Las paranomasias profundizan en la familia desestructurada o en el sinsentido de la existencia, «palabras que llamean y llaman, lejanas y ajenas a todo calor de hogar», «vencido y humillado desertor de la crucificante cruzada de tu vida». También el oxímoron conseguirá describir la realidad y, por supuesto, el humor cáustico, irónico, polisémico, personificado o negro refleja la angustia de la religión, de la vida social, de la mala literatura o del proceso de la escritura «Memoriza el Salmo 55 […] llega a ponerle música al piano que, más que ejecutar, condena», «Piensan que ha intentado suicidarse y nadie hace caso a que lo único que quería hacer era modificar y prolongar el trazo de sus líneas de la fortuna».

El relato de Melvill es, en gran medida, ambiguo; cuesta diferenciar la dimensión real de la ficticia porque no las separa ni las mezcla, las ofrece de forma simultánea.

Fresán desnuda el alma de Melvill(e) y rompe los límites de la intimidad al ofrecerla al lector. A la vez despeja espacios y tiempos para presentarnos el origen de su narrativa. El lector, inmerso en la lectura, vive la escritura de la vida, las caídas, la culpa, las dudas, la memoria, lo soñado, lo recordado y lo inventado; lo vivido ayer y transformado hoy.

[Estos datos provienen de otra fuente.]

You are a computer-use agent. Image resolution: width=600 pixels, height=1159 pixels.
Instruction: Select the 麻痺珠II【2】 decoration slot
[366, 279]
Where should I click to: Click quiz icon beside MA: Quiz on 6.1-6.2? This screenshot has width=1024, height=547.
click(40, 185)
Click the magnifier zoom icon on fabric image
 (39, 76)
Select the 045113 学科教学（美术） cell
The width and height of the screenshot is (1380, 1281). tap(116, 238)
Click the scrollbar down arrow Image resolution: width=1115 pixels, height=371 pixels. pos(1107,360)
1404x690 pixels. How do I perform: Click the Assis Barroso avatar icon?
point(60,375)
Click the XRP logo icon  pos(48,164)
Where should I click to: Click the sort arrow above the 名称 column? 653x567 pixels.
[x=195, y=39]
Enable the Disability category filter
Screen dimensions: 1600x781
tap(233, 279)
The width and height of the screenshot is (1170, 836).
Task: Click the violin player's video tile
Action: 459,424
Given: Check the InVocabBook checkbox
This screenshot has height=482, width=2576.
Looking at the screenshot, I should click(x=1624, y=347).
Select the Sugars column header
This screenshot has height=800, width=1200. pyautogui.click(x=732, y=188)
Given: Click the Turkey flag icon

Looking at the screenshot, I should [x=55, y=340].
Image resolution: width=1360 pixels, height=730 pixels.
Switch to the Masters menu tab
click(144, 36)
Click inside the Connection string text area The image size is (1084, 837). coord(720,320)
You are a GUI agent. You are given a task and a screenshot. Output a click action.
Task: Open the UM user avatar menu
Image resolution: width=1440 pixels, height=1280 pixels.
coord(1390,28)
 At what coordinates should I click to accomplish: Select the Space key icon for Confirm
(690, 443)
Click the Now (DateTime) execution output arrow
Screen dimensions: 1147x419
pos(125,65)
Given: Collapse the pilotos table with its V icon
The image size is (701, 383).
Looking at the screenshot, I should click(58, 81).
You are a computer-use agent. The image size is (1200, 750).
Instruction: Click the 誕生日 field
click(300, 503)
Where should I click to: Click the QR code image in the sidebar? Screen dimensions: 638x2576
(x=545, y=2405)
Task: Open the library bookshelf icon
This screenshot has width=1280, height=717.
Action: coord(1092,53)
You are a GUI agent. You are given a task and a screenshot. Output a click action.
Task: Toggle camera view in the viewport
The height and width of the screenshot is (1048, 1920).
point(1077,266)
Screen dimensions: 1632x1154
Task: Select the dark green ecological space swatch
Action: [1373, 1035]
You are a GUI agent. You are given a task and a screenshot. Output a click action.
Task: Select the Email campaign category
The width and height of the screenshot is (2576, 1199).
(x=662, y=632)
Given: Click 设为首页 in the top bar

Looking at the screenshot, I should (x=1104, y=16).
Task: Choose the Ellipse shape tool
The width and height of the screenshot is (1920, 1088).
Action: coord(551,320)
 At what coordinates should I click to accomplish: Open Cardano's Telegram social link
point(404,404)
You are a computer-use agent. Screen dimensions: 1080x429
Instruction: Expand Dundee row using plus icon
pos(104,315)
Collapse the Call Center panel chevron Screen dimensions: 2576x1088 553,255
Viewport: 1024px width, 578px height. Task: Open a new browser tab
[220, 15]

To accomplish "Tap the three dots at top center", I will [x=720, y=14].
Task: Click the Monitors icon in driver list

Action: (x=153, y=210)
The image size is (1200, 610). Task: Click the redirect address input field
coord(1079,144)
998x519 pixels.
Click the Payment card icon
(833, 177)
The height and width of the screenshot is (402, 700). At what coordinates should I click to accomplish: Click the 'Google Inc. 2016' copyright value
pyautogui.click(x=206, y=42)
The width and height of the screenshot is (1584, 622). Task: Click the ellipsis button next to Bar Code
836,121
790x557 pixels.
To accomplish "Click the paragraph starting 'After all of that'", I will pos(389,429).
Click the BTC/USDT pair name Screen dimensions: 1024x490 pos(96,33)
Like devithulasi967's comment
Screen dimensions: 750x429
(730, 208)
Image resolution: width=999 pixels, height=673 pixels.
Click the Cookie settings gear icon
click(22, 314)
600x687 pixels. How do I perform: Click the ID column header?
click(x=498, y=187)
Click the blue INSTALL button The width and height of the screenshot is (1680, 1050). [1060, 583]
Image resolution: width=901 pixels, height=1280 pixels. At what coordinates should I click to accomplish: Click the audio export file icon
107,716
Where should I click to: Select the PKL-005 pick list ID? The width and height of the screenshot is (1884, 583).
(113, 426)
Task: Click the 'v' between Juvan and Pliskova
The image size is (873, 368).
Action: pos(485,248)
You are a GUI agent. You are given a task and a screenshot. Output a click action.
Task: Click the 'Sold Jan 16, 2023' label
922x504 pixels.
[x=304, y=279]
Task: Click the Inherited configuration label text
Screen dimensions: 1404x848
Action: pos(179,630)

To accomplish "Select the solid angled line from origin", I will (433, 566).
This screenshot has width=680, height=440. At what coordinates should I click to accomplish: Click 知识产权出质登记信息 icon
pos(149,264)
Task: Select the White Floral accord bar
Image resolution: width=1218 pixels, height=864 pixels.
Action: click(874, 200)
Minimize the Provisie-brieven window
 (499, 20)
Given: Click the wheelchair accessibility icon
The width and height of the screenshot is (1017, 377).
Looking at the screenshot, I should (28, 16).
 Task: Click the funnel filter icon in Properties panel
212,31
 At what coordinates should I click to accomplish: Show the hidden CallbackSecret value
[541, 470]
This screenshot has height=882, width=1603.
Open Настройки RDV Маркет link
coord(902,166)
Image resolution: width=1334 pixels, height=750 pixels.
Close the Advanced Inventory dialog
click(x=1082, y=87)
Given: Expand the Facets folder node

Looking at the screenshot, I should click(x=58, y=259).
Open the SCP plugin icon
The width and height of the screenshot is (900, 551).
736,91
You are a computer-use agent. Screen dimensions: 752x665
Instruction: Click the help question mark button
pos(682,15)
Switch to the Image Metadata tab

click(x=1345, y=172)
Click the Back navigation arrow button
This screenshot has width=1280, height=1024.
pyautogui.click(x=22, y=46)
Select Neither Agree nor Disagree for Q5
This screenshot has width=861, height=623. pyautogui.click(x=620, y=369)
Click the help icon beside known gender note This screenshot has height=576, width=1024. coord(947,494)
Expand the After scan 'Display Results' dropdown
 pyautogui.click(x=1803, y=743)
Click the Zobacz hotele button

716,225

El lector experimenta su propio infierno, sus obsesiones que son también las de tantos. Porque la de Fresán es una aventura que trasciende al hombre a través de la escritura literaria y, a través de la lectura, se hace realidad al tiempo que el yo lector pasa a formar parte de los elementos narrativos, por lo que el proceso lector queda inmerso en la literatura.

Las digresiones y repeticiones le ayudan a reflejar sus obsesiones y temas recurrentes: la avaricia del ser humano que lo lleva a la caída, desde donde percibe el antes y el después de su realidad, los fallos vividos con angustia y la paz de la muerte. La escritura del autor es un modo de autoconocimiento y la lectura de Fresán supone una interiorización para conocernos mejor. La memoria consigue, a través de los sentimientos, transformar la realidad, «lo imaginado, que no es otra cosa que lo que pudo haber sido y, a partir de entonces, lo que es y lo que será».

Los lectores de Melvill vemos el mundo que, tras recordarlo y soñarlo, Fresán inventa como verdadero: «mi cada vez más singular idea del patriotismo como algo que trasciende lo meramente nacional y alcanza dimensiones sin fronteras. Y de que el fin de la guerra no trae la paz sino un largo período de revanchas […] ganadores y perdedores se ponen de acuerdo en que la verdad de lo sucedido es demasiado espantoso para asumirlo como verdadero […] proponer una nueva y revisionista realidad más soportable […] De pronto, todos escritores, todos reescritores».

Es la seña de identidad de Fresán; si las escobas danzantes de Historia Argentina consiguieron un nuevo universo, el río helado de Melvill también lo hace, pero deberemos afrontar el final de una vida de errores para crear la ficcional perfecta, que pronto pasará a formar parte de la real para resquebrajarse de nuevo con el cambio de tiempo. Esta continua creación es la esperanza con la que rompe las limitaciones del escritor, «Una sonrisa inolvidable en su tristeza».